▶ _SUPPLIED RECORDS_
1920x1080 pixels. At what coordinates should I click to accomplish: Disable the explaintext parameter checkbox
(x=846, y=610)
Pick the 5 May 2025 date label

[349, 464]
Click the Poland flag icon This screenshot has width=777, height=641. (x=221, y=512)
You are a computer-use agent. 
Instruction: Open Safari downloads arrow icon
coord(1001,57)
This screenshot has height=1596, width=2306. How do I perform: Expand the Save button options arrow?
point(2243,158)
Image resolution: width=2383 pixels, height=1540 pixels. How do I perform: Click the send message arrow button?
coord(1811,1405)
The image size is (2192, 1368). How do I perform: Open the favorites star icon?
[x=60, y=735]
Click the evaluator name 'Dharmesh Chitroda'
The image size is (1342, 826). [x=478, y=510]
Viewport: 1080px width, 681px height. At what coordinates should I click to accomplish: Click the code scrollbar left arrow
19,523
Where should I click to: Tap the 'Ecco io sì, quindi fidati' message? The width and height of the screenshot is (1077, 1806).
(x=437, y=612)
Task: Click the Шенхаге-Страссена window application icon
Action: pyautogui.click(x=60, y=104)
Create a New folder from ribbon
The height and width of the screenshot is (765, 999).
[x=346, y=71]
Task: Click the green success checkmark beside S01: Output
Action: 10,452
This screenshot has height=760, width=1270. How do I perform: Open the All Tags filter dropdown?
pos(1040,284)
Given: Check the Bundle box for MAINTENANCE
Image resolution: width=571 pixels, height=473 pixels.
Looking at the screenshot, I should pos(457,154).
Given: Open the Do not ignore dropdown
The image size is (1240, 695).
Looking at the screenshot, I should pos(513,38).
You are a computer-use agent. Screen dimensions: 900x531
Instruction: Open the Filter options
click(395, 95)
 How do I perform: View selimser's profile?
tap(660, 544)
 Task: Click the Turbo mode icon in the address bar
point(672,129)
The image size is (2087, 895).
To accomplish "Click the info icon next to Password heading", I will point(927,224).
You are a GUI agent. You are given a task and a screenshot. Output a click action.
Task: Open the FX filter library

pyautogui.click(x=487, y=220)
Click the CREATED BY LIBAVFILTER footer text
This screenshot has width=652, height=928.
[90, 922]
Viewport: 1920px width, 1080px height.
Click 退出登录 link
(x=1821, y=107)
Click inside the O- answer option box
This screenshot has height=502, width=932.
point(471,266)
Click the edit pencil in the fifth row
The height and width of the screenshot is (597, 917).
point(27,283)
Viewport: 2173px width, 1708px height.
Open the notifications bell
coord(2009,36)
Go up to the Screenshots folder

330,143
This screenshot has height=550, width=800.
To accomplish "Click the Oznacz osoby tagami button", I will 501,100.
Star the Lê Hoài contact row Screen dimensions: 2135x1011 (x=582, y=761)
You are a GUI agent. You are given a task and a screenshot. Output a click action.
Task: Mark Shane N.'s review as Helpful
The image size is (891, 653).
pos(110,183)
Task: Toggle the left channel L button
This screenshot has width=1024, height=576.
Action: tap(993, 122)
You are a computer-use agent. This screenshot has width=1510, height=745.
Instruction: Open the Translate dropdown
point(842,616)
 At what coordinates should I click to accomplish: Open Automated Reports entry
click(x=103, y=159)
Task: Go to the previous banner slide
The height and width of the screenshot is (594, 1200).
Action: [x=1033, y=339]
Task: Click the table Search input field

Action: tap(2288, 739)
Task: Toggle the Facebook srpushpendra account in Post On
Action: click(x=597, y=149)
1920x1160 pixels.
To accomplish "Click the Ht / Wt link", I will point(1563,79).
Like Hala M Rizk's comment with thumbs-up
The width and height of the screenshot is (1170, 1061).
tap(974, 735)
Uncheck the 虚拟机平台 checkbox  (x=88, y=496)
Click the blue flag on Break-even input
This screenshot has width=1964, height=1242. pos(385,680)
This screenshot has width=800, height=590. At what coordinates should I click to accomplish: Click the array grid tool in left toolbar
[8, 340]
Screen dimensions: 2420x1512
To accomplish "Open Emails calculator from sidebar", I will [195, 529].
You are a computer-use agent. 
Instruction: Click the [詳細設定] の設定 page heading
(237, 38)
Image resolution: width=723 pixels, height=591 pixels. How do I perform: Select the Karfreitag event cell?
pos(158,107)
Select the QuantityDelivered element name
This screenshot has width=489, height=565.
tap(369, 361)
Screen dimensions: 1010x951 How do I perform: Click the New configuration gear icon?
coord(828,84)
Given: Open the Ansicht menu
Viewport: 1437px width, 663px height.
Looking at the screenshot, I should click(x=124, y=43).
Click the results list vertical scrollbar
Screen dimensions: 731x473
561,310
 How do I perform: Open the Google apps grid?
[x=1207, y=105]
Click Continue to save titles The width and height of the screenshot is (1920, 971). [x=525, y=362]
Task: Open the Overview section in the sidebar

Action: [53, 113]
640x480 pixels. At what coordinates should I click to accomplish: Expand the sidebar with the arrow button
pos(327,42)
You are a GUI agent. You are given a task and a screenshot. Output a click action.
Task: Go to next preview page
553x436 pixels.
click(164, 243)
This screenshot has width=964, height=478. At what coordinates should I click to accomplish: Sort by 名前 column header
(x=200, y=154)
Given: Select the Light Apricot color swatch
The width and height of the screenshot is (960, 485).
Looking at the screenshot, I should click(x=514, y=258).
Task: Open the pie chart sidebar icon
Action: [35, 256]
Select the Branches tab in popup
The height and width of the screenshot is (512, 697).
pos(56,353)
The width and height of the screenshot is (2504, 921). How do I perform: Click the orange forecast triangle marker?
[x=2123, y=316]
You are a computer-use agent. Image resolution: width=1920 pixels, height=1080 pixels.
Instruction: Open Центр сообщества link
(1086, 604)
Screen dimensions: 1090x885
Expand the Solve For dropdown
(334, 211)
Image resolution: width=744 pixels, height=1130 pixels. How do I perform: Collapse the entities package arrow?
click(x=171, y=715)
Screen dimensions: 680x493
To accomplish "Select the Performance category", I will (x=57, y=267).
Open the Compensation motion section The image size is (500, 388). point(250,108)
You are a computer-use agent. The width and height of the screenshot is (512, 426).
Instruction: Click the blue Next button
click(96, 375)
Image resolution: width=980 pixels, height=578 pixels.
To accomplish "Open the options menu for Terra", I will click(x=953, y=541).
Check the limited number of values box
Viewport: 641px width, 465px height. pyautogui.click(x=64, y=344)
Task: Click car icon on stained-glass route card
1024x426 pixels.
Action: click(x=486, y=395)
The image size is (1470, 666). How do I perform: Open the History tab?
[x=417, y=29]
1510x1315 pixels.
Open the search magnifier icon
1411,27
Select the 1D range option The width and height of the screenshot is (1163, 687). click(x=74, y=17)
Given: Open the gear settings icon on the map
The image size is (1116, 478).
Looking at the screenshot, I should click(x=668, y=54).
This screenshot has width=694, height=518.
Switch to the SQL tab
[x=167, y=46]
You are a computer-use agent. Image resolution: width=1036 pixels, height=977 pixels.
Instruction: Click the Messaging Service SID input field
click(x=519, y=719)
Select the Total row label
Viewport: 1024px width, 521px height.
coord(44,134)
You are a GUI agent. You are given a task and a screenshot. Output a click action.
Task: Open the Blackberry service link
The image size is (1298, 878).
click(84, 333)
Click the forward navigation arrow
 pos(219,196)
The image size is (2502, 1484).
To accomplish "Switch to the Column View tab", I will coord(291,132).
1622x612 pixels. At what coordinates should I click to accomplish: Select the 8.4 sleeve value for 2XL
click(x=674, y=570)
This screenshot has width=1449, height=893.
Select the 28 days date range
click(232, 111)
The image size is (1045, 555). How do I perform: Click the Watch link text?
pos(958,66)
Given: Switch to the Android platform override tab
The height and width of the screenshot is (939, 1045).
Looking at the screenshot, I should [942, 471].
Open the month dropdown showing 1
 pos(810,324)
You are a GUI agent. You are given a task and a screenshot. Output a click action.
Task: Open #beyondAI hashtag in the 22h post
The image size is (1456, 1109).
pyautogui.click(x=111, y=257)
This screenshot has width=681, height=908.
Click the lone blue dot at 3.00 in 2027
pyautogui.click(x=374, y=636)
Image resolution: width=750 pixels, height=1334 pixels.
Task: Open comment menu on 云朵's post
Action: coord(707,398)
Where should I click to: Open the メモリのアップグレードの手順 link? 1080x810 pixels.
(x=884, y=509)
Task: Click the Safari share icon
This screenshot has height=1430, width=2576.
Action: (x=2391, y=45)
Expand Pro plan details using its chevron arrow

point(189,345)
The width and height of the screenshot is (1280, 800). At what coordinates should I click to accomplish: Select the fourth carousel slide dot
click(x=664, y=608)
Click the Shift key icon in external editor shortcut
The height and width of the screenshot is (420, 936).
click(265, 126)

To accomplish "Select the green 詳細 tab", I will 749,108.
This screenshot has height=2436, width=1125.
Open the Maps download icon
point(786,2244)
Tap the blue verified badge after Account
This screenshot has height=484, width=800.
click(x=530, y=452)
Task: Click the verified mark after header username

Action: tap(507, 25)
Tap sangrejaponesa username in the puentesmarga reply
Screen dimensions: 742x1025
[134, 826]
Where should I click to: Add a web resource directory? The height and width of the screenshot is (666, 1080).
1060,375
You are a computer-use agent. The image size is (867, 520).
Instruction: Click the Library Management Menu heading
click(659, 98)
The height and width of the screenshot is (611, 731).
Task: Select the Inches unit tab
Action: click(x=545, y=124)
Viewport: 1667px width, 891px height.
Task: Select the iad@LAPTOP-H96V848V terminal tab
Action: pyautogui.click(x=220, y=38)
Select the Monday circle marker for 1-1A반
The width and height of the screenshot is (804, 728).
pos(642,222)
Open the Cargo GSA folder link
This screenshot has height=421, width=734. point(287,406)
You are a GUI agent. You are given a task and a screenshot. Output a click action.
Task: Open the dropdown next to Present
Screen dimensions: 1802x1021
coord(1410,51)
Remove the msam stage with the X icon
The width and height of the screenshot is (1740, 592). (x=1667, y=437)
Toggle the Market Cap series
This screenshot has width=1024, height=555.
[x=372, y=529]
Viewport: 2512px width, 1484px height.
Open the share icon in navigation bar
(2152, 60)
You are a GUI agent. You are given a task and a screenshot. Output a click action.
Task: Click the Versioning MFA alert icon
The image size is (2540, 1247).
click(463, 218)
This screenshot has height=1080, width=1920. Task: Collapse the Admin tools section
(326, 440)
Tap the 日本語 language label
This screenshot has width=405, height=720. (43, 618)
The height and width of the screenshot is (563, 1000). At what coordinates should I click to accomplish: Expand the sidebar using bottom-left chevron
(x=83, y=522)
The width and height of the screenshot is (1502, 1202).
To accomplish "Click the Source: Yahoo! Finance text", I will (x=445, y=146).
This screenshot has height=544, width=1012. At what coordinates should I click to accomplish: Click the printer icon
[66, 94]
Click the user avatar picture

▶ _TASK_
Set down the lines from the one containing "The image size is (2087, 895)." through the one containing "This screenshot has width=1964, height=1242.", inclusive, reproducing each without alteration.

▶ _EXPECTED ANSWER_
The image size is (2087, 895).
To accomplish "Click the info icon next to Password heading", I will point(927,224).
You are a GUI agent. You are given a task and a screenshot. Output a click action.
Task: Open the FX filter library

pyautogui.click(x=487, y=220)
Click the CREATED BY LIBAVFILTER footer text
This screenshot has width=652, height=928.
[90, 922]
Viewport: 1920px width, 1080px height.
Click 退出登录 link
(x=1821, y=107)
Click inside the O- answer option box
This screenshot has height=502, width=932.
point(471,266)
Click the edit pencil in the fifth row
The height and width of the screenshot is (597, 917).
point(27,283)
Viewport: 2173px width, 1708px height.
Open the notifications bell
coord(2009,36)
Go up to the Screenshots folder

330,143
This screenshot has height=550, width=800.
To accomplish "Click the Oznacz osoby tagami button", I will 501,100.
Star the Lê Hoài contact row Screen dimensions: 2135x1011 (x=582, y=761)
You are a GUI agent. You are given a task and a screenshot. Output a click action.
Task: Mark Shane N.'s review as Helpful
The image size is (891, 653).
pos(110,183)
Task: Toggle the left channel L button
This screenshot has width=1024, height=576.
Action: tap(993, 122)
You are a computer-use agent. This screenshot has width=1510, height=745.
Instruction: Open the Translate dropdown
point(842,616)
 At what coordinates should I click to accomplish: Open Automated Reports entry
click(x=103, y=159)
Task: Go to the previous banner slide
The height and width of the screenshot is (594, 1200).
Action: [x=1033, y=339]
Task: Click the table Search input field

Action: tap(2288, 739)
Task: Toggle the Facebook srpushpendra account in Post On
Action: click(x=597, y=149)
1920x1160 pixels.
To accomplish "Click the Ht / Wt link", I will point(1563,79).
Like Hala M Rizk's comment with thumbs-up
The width and height of the screenshot is (1170, 1061).
tap(974, 735)
Uncheck the 虚拟机平台 checkbox  (x=88, y=496)
Click the blue flag on Break-even input
This screenshot has width=1964, height=1242. pos(385,680)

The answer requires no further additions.